• Extracted data entries:
┌──

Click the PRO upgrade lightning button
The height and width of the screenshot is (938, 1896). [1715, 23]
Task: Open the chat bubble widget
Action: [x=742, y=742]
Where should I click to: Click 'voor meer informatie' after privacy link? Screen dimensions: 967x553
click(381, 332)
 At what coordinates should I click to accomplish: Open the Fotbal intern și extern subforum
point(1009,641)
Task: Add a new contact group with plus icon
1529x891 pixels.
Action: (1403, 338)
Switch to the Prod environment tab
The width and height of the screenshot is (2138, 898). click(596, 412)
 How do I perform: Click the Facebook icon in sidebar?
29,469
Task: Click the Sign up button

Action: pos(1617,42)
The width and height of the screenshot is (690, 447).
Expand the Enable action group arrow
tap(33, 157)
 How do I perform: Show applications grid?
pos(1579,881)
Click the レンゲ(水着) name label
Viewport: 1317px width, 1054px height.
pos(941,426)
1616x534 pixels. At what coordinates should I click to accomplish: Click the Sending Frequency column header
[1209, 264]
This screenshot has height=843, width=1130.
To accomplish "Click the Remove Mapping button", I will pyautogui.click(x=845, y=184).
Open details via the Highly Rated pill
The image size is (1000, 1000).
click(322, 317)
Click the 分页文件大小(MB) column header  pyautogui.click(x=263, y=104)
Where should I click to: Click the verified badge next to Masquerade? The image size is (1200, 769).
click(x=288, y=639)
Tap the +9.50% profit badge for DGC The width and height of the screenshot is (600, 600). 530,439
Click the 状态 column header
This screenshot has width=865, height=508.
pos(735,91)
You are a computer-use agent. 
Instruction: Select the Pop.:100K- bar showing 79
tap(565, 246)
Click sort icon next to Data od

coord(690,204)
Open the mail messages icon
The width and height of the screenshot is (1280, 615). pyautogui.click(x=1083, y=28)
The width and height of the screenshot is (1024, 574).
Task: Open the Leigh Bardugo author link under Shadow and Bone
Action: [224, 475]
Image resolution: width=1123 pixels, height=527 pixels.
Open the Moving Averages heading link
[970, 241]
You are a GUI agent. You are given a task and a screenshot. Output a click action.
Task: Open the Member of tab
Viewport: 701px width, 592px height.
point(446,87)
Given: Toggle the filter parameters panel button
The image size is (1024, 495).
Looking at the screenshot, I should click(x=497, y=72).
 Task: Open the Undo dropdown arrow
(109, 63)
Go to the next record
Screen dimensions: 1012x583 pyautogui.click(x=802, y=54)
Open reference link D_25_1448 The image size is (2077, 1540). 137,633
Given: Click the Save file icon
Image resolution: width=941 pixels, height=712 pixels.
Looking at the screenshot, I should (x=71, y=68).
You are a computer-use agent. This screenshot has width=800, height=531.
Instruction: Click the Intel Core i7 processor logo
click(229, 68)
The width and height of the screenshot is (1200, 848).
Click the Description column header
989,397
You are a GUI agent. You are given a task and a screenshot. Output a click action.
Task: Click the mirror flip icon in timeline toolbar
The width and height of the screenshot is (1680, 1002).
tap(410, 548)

└──

• Instructions to follow:
Set down the records again without altering a word.

• Answer to this task:
Click the PRO upgrade lightning button
The height and width of the screenshot is (938, 1896). [1715, 23]
Task: Open the chat bubble widget
Action: [x=742, y=742]
Where should I click to: Click 'voor meer informatie' after privacy link? Screen dimensions: 967x553
click(381, 332)
 At what coordinates should I click to accomplish: Open the Fotbal intern și extern subforum
point(1009,641)
Task: Add a new contact group with plus icon
1529x891 pixels.
Action: (1403, 338)
Switch to the Prod environment tab
The width and height of the screenshot is (2138, 898). click(596, 412)
 How do I perform: Click the Facebook icon in sidebar?
29,469
Task: Click the Sign up button

Action: pos(1617,42)
The width and height of the screenshot is (690, 447).
Expand the Enable action group arrow
tap(33, 157)
 How do I perform: Show applications grid?
pos(1579,881)
Click the レンゲ(水着) name label
Viewport: 1317px width, 1054px height.
pos(941,426)
1616x534 pixels. At what coordinates should I click to accomplish: Click the Sending Frequency column header
[1209, 264]
This screenshot has height=843, width=1130.
To accomplish "Click the Remove Mapping button", I will pyautogui.click(x=845, y=184).
Open details via the Highly Rated pill
The image size is (1000, 1000).
click(322, 317)
Click the 分页文件大小(MB) column header  pyautogui.click(x=263, y=104)
Where should I click to: Click the verified badge next to Masquerade? The image size is (1200, 769).
click(x=288, y=639)
Tap the +9.50% profit badge for DGC The width and height of the screenshot is (600, 600). 530,439
Click the 状态 column header
This screenshot has width=865, height=508.
pos(735,91)
You are a computer-use agent. 
Instruction: Select the Pop.:100K- bar showing 79
tap(565, 246)
Click sort icon next to Data od

coord(690,204)
Open the mail messages icon
The width and height of the screenshot is (1280, 615). pyautogui.click(x=1083, y=28)
The width and height of the screenshot is (1024, 574).
Task: Open the Leigh Bardugo author link under Shadow and Bone
Action: [224, 475]
Image resolution: width=1123 pixels, height=527 pixels.
Open the Moving Averages heading link
[970, 241]
You are a GUI agent. You are given a task and a screenshot. Output a click action.
Task: Open the Member of tab
Viewport: 701px width, 592px height.
point(446,87)
Given: Toggle the filter parameters panel button
The image size is (1024, 495).
Looking at the screenshot, I should click(x=497, y=72).
 Task: Open the Undo dropdown arrow
(109, 63)
Go to the next record
Screen dimensions: 1012x583 pyautogui.click(x=802, y=54)
Open reference link D_25_1448 The image size is (2077, 1540). 137,633
Given: Click the Save file icon
Image resolution: width=941 pixels, height=712 pixels.
Looking at the screenshot, I should (x=71, y=68).
You are a computer-use agent. This screenshot has width=800, height=531.
Instruction: Click the Intel Core i7 processor logo
click(229, 68)
The width and height of the screenshot is (1200, 848).
Click the Description column header
989,397
You are a GUI agent. You are given a task and a screenshot. Output a click action.
Task: Click the mirror flip icon in timeline toolbar
The width and height of the screenshot is (1680, 1002).
tap(410, 548)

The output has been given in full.